Meskipun sekitar $ 12,7 triliun dalam langkah-langkah stimulus masif dan tepat waktu mencegah keruntuhan total ekonomi dunia dan mencegah ‘Depresi Hebat’ lainnya, manifest terakhir pada tahun 1930-an, perbedaan mencolok dalam ukuran paket-paket ini berarti negara maju dan berkembang akan berada di jalur yang berbeda. untuk pemulihan.

Selain itu, paket stimulus pembiayaan telah meningkatkan utang publik secara global sebesar 15 persen, yang merupakan beban potensial bagi generasi mendatang kecuali jika investasi dilakukan untuk mendorong pertumbuhan.

Tingkatkan investasi jangka panjang

Laporan tersebut menggarisbawahi bahwa pemulihan berkelanjutan akan bergantung tidak hanya pada ukuran langkah-langkah stimulus, dan peluncuran vaksin yang cepat, tetapi juga pada kualitas dan kemanjuran langkah-langkah ini untuk membangun ketahanan terhadap guncangan di masa depan.
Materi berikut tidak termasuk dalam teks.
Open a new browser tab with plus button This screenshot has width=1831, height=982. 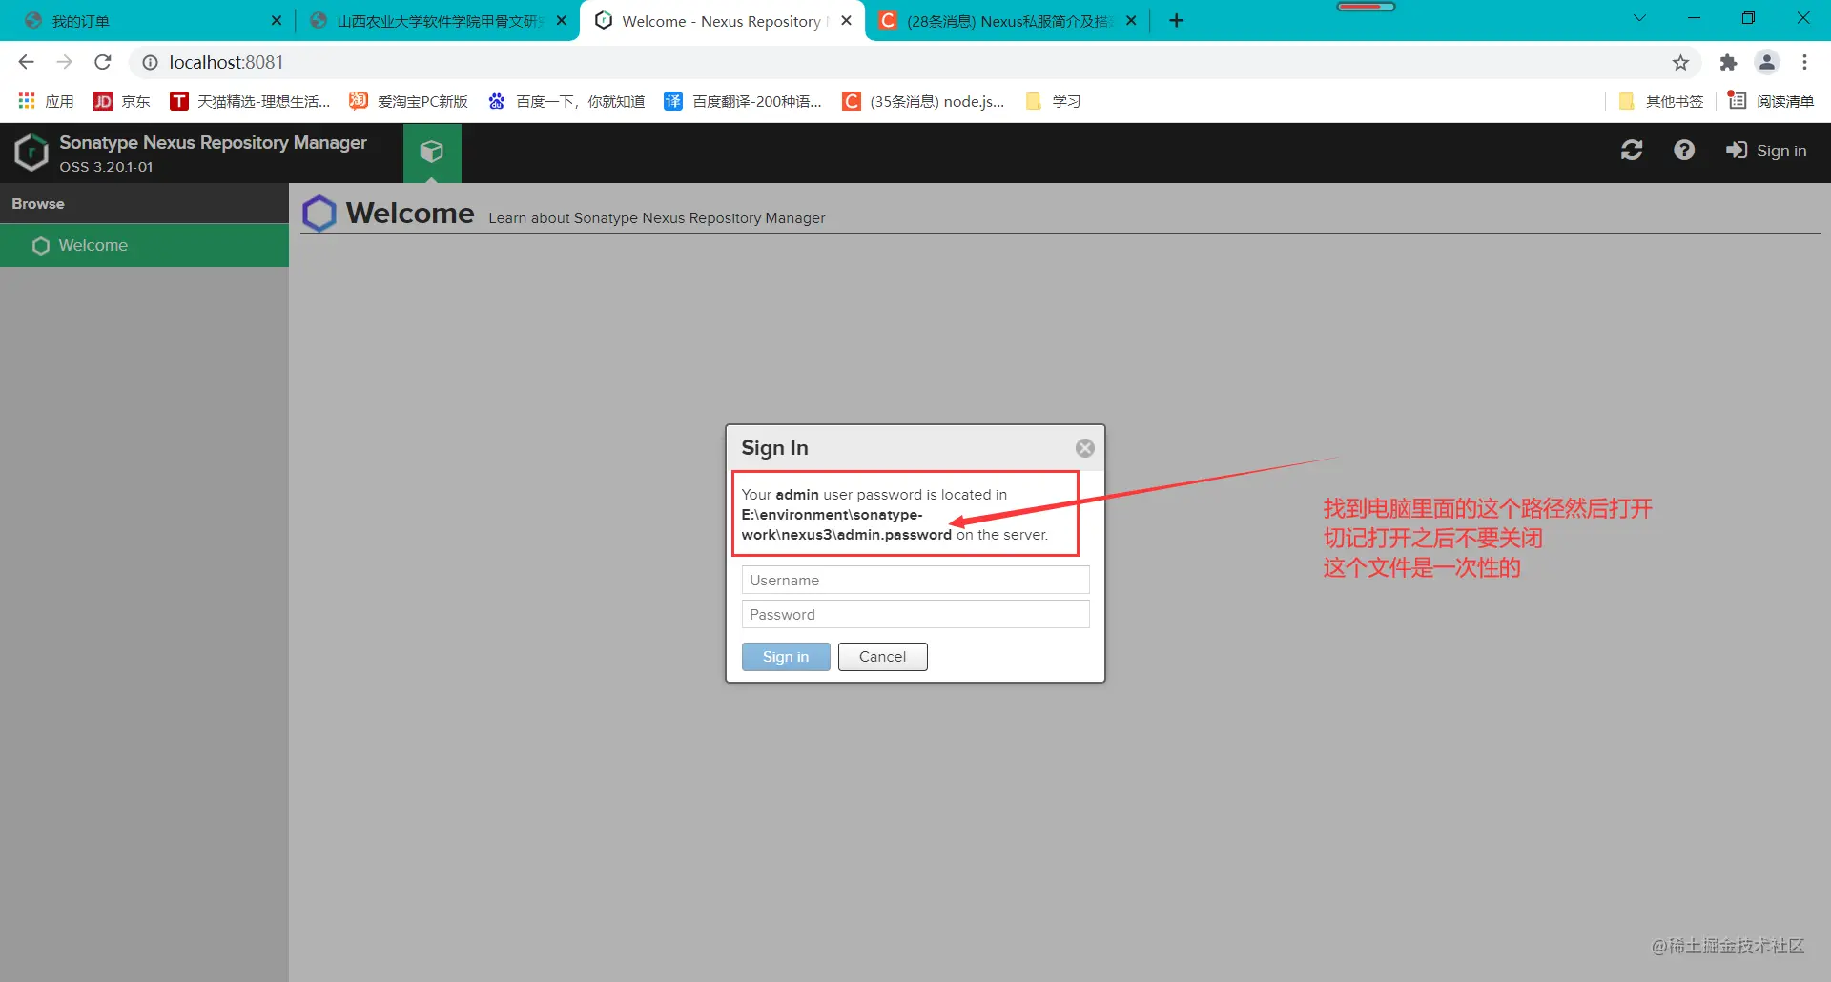click(1177, 21)
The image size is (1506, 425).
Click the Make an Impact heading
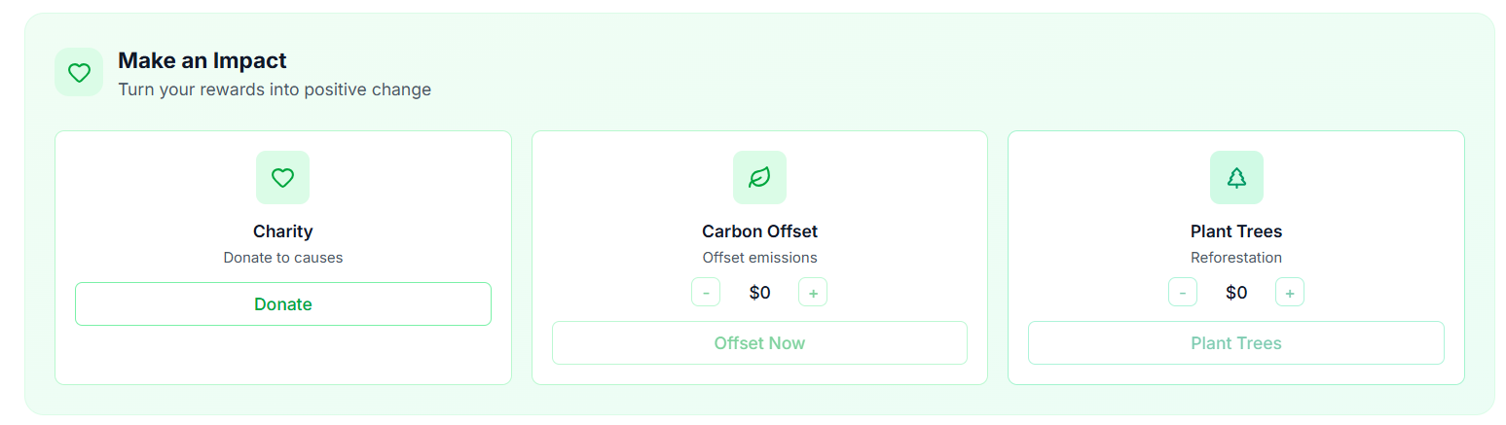[202, 60]
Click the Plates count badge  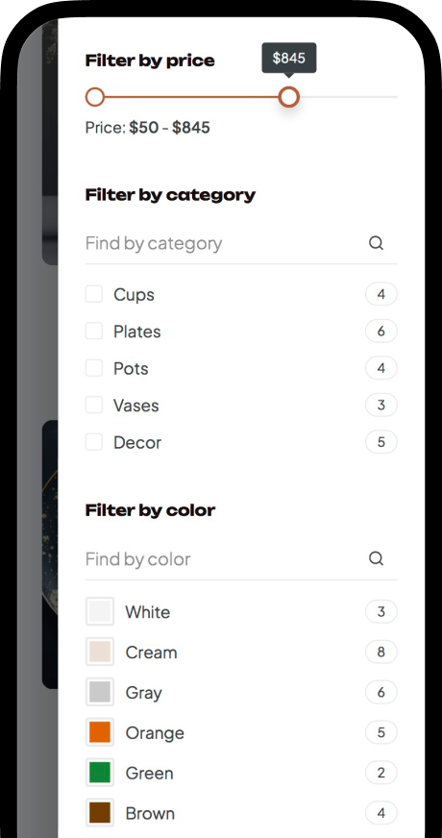tap(381, 331)
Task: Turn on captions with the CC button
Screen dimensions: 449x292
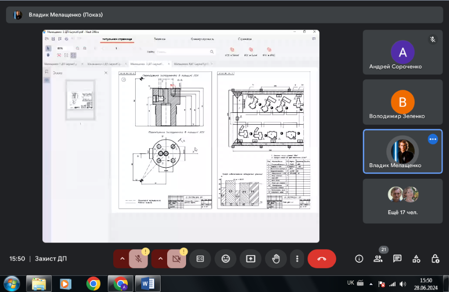Action: (200, 259)
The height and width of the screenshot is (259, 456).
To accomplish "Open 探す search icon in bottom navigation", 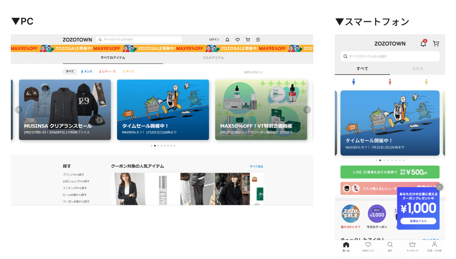I will (390, 246).
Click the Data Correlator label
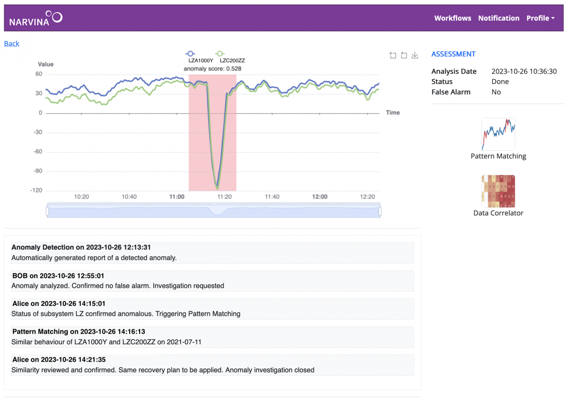Screen dimensions: 571x401 [x=498, y=213]
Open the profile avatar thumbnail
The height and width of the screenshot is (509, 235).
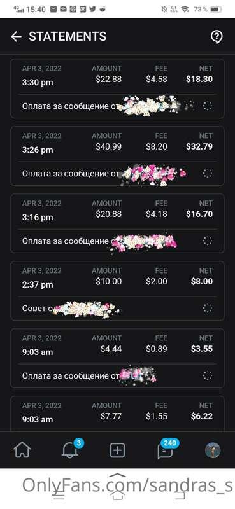213,450
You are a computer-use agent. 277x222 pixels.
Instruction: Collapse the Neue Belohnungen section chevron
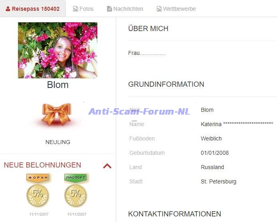coord(107,166)
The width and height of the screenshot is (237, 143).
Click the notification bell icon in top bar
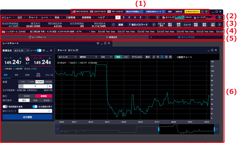202,11
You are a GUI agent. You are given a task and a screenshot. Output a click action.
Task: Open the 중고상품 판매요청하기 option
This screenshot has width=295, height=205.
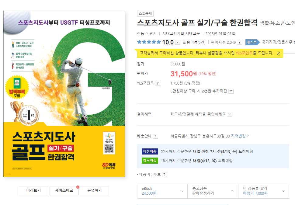point(213,191)
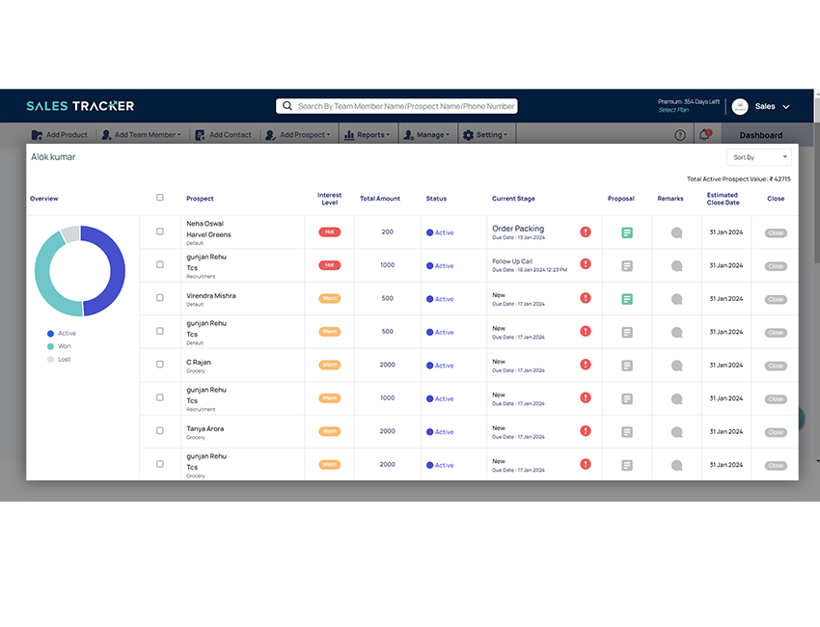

“Kedalaman dan keparahan krisis yang belum pernah terjadi sebelumnya menunjukkan pemulihan yang lambat dan menyakitkan,” kata Elliott Harris, Kepala Ekonom PBB dan Asisten Sekretaris Jenderal untuk Pembangunan Ekonomi.
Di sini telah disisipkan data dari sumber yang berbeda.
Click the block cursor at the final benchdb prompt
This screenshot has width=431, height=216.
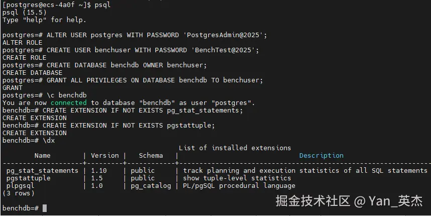(x=45, y=208)
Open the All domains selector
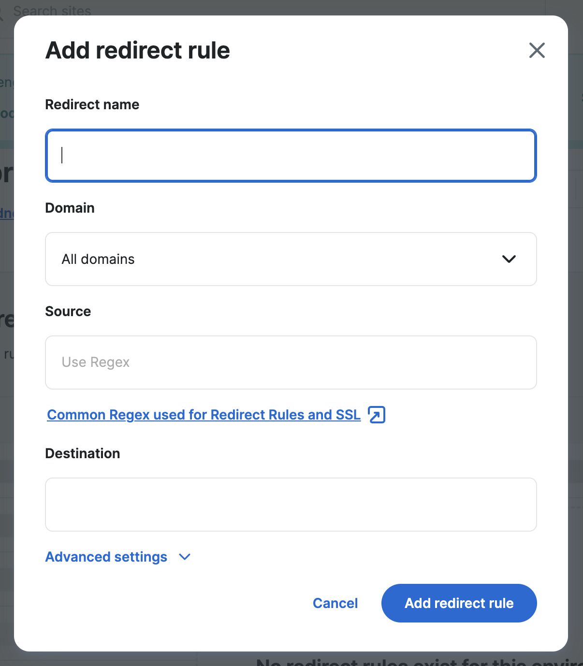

“Saat kami melangkah ke fase pemulihan yang panjang dengan peluncuran vaksin melawan COVID-19, kami perlu mulai meningkatkan investasi jangka panjang yang memetakan jalan menuju pemulihan yang lebih tangguh – disertai dengan sikap fiskal yang menghindari penghematan dini dan kerangka keberlanjutan utang yang didefinisikan ulang, skema perlindungan sosial universal, dan percepatan transisi menuju ekonomi hijau. “

Tingkatkan Keuanganmu bersama Lagutogel Sebuah permainan paling nikmat untuk dimainkan.